Nim się obejrzałam byliśmy już na miejscu. Trochę się stresowałam, znowu wszyscy będą na mnie patrzeć, a właściwie od rozstania z Dawidem się nigdzie nie pokazywałam. Nikodem wysiadł otworzył mi drzwi i poszliśmy na czerwony dywan. Fotoreporterzy prosili nas abyśmy ustawili się do zdjęcia. Co chwila było słychać "spojrzcie w prawo," "a teraz w lewo" ,"uśmiechy proszę" . Następnie zaczępiła nas jakaś dziennikarka, która chciała przeprowadzić wywiad z Nikodemem.
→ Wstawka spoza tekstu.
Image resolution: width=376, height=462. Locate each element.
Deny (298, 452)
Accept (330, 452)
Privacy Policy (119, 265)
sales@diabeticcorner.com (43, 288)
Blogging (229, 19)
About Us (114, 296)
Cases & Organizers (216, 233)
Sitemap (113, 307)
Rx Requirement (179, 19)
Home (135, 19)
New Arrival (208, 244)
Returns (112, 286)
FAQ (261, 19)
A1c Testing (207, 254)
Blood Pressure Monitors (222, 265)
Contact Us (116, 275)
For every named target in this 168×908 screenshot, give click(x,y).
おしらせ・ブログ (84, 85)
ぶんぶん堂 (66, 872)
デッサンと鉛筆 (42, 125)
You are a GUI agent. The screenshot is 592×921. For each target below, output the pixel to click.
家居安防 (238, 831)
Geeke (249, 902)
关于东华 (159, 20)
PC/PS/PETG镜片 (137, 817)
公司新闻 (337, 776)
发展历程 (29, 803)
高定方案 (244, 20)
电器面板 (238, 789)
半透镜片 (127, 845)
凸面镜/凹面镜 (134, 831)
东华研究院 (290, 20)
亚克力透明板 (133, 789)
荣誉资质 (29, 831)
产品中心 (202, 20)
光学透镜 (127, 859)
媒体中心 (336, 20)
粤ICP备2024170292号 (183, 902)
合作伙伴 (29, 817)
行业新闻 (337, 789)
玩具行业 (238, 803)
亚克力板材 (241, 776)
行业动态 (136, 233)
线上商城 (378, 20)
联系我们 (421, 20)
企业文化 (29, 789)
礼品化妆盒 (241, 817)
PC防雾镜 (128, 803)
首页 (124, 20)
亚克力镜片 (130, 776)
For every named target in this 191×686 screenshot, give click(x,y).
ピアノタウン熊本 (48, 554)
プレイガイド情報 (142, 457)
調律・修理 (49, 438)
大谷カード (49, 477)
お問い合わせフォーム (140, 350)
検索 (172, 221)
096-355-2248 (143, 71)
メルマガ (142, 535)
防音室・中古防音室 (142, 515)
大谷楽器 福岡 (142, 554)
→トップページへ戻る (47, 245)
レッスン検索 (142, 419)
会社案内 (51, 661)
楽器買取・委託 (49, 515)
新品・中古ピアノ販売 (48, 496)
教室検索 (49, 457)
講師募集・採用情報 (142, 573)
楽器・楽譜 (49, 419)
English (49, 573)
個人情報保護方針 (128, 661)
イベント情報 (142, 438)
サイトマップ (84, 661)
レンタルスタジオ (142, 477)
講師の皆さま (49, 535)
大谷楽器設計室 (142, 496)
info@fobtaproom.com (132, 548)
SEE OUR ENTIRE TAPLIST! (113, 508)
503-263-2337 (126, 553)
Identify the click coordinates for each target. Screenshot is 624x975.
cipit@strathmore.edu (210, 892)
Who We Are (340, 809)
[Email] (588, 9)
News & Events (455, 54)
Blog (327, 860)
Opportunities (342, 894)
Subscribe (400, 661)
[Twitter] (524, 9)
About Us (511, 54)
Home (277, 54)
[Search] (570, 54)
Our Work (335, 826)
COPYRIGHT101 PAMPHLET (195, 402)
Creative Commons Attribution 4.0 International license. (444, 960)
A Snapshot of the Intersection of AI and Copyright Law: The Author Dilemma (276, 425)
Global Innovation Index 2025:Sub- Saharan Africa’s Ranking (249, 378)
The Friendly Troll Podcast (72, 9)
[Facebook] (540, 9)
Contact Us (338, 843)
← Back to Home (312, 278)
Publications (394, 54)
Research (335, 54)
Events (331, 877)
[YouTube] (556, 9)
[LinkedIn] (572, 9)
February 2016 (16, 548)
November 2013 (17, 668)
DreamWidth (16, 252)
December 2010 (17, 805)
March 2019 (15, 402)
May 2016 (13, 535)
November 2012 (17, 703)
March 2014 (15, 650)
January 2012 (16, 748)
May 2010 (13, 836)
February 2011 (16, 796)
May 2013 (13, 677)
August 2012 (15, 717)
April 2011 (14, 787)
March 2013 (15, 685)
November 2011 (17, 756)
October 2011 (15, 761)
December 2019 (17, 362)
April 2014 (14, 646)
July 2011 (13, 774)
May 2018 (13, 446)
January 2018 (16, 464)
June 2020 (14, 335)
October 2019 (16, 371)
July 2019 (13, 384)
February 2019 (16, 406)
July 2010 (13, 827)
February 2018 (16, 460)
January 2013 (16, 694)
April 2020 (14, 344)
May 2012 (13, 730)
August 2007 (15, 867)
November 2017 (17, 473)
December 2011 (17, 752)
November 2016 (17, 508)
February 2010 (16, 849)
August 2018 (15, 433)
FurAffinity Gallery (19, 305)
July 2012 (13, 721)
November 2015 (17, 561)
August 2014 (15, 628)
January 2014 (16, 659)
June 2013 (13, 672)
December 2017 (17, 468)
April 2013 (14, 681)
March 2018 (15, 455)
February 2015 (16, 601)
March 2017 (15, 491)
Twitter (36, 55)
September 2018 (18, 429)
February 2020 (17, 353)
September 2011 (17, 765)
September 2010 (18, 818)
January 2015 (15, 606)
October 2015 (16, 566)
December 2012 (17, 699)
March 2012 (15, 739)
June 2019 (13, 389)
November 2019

- Witamy naszą nową gwiazdę. Nikodemie robiłeś karierę za granicą co cię podkusiło,aby przyjechać do Polski ?- spojrzała na niego podejrzliwie.
- Szczerze nie mam pojęcia, po prostu zainteresował mnie scenariusz, a poza tym chciałem być blisko dziadków- uśmiechnął się.
- O to takie miłe. Na ostatniej premierze byłeś sam, a teraz towarzyszy ci dobrze znana nam dziewczyna. Jesteście razem ?- spojrzała na nas z wielkim uśmiechem.
- Nie, nie my się tylko przyjaźnimy- wtrąciłam szybko.
- A co z Dawidem ?- szybko zapytała.
- Nic, rozstaliśmy się w zgodzie, tak jest lepiej- uśmiechnęłam się, chodź nie było to łatwe.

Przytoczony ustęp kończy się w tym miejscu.